** TANTANGAN **
1. Tulis ulang bagian dari teks tentang arti etika, mulai dari "Setelah menjelajahi etimologi" dan terus sampai "mengatur tingkah lakunya.".
2. Teruskan teks tentang arti etika, mulai setelah kalimat terakhir yang tertera.

** TEKS YANG DIBERIKAN **
<<<<

Setelah menjelajahi etimologi kata “etika”, mari kita berusaha menyingkap arti etika secara lebih konprehensif.
 Pertama, secara konprehensif kata “etika” dapat dimaknai dalam arti nilai-nilai dan norma-norma moral yang menjadi pegangan moral bagi seseorang atau suatu kelompok dalam mengatur tingkah lakunya.
 Kedua, “etika” juga dapat diartikan sebagai kumpulan asas atau nilai moral, yang sering disebut sebagai kode etik, seperti kode etik periklanan yang Indonesia yang dikeluarkan oleh Persatuan Perusahaan Periklanan Indonesia, kode etik jurnalistik yang berasal dari berbagai organisasi jurnalis, kode etik kehumasan, kode etik penyiaran dan sebagainya.
 Ketiga, kata “etika” dapat berarti pula sebagai ilmu yang mempelajari mengenai hal yang baik dan buruk dalam masyarakat.

>>>>

** BARIS DATA **
<<<<

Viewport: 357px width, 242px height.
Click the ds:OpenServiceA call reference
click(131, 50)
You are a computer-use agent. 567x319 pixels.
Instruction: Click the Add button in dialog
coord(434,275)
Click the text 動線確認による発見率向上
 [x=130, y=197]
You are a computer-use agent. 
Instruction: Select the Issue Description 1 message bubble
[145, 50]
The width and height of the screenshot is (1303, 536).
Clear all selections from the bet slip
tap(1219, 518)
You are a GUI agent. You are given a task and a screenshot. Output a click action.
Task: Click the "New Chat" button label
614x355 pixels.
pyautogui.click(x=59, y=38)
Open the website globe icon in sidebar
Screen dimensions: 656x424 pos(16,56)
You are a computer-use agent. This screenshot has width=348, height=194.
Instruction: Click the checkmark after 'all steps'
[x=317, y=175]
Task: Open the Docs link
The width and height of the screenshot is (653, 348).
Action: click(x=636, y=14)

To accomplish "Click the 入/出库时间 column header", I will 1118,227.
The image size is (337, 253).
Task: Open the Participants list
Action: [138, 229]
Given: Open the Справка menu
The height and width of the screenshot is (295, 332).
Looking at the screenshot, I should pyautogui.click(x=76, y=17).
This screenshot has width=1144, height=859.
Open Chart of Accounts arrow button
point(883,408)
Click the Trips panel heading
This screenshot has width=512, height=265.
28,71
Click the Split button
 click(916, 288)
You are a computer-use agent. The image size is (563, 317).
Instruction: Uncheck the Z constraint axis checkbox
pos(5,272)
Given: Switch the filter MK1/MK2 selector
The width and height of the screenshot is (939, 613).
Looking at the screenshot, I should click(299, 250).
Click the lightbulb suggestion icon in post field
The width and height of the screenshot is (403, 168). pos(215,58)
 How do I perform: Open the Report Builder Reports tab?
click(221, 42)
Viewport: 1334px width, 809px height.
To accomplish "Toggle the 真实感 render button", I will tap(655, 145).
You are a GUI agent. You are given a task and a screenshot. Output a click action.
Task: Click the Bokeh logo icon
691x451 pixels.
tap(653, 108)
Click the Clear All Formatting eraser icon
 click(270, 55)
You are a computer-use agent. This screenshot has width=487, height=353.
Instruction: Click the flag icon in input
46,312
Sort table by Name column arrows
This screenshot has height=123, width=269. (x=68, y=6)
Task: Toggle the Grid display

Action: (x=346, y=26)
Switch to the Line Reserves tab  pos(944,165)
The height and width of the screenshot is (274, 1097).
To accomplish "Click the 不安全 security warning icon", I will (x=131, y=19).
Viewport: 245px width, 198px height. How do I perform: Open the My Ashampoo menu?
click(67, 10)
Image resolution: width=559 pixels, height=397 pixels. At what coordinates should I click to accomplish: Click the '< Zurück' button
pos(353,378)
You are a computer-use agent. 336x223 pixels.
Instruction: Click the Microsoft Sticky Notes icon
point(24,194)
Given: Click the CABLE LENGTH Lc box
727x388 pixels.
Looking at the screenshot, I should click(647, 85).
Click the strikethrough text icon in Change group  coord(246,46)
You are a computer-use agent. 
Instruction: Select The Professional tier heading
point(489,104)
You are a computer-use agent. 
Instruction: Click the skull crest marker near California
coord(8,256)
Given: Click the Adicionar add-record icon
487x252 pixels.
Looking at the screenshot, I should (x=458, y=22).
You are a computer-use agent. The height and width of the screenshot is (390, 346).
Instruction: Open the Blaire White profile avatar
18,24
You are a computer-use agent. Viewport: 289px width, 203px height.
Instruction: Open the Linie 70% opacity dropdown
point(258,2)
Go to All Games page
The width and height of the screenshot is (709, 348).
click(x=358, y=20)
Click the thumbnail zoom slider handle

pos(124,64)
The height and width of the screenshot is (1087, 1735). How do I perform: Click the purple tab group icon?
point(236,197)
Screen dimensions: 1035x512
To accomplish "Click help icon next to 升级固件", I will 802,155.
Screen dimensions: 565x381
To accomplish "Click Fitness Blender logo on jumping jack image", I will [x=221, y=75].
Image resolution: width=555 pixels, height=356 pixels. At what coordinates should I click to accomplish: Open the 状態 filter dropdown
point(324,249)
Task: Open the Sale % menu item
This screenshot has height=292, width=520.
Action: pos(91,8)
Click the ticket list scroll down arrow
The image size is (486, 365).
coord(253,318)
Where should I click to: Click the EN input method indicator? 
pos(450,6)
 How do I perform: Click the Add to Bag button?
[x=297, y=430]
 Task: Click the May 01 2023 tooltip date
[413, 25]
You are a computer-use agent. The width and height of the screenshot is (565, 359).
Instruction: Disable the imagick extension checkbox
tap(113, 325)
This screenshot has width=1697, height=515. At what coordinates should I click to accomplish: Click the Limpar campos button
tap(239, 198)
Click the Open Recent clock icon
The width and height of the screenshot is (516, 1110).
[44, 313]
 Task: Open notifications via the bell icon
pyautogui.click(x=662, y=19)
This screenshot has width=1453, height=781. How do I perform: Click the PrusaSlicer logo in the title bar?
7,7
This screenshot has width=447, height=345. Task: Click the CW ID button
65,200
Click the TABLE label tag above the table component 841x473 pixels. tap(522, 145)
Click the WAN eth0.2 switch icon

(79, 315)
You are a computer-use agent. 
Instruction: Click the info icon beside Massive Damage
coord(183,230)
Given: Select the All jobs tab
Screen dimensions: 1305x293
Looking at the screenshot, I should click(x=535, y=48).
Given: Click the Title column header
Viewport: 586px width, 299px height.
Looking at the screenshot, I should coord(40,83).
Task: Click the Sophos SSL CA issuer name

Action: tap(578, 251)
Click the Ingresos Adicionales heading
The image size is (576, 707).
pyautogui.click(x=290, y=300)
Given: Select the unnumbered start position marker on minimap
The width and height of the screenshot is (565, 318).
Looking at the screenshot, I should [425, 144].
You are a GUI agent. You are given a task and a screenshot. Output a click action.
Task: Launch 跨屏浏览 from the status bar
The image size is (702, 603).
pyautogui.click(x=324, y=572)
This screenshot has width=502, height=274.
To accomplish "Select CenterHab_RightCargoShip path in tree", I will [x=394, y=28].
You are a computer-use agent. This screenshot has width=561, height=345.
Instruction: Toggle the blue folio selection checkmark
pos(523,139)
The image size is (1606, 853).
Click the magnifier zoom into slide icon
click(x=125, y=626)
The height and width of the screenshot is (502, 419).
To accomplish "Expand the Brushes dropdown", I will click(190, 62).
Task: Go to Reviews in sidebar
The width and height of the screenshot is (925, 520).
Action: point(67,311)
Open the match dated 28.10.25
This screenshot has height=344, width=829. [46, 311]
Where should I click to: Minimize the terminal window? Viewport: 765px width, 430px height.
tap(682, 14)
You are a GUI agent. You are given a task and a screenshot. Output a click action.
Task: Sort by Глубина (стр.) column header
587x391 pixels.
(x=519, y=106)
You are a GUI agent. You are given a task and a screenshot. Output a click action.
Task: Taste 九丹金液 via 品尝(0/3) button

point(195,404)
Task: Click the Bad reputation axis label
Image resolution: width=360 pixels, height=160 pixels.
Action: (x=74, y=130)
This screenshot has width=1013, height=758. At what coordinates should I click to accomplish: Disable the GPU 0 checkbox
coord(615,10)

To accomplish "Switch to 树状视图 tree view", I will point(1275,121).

>>>>

** JAWABAN PER TUGAS **
1.
Setelah menjelajahi etimologi kata “etika”, mari kita berusaha menyingkap arti etika secara lebih konprehensif.
 Pertama, secara konprehensif kata “etika” dapat dimaknai dalam arti nilai-nilai dan norma-norma moral yang menjadi pegangan moral bagi seseorang atau suatu kelompok dalam mengatur tingkah lakunya.

2.
2. Sistematika Etika
Secara umum, menurut A. Sonny Kreaf (1993: 41), etika dapat dibagi menjadi dua bagian. Pertama, Etika Umum yang membahas kondisi dasar bagaimana manusia bertindak etis, dalam mengambil keputusan etis, dan teori etika serta mengacu pada prinsip moral dasar yang menjadi pegangan dalam bertindak dan tolok ukur atau pedoman untuk menilai baik atau buruknya suatu tindakan yang dilakukan oleh seseorang atau kelompok orang.
Kedua, Etika Khusus yaitu penerapan prinsip-prinsip moral dasar dalam bidang khusus, yaitu bagaimana mengambil keputusan dan bertindak dalam kehidupan sehari-hari pada proses dan fungsional dari suatu organisasi. Etika khusus dibagi menjadi dua bagian yaitu, Etika individual menyangkut kewajiban dan perilaku manusia terhadap dirinya sendiri. Etika sosial berbicara mengenai kewajiban, sikap, dan perilaku sebagai anggota masyarakat yang berkaitan dengan nilai-nilai sopan santun, tata karma dan saling menghormati.
Kata yang sering dianggap serupa maknanya dengan kata “etika” adalah kata “etiket”. Mungkin karena intonasinya yang serupa kemudian keduanya dengan mudahnya dipercampuradukkan, padahal keduanya memilliki makna yang berbeda. Etika disini dipahami sebagai moral, sedangkan etiket hanya dikaitkan dengan sopan santun.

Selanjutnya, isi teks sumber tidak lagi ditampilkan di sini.